▶ _SUPPLIED RECORDS_:

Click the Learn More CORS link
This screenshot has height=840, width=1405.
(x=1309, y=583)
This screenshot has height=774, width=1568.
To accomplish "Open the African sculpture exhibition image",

▶ _ASSIGNMENT_: Exact copies of every record above are required.

▶ _EXERCISE OUTPUT_:
Click the Learn More CORS link
This screenshot has height=840, width=1405.
(x=1309, y=583)
This screenshot has height=774, width=1568.
To accomplish "Open the African sculpture exhibition image",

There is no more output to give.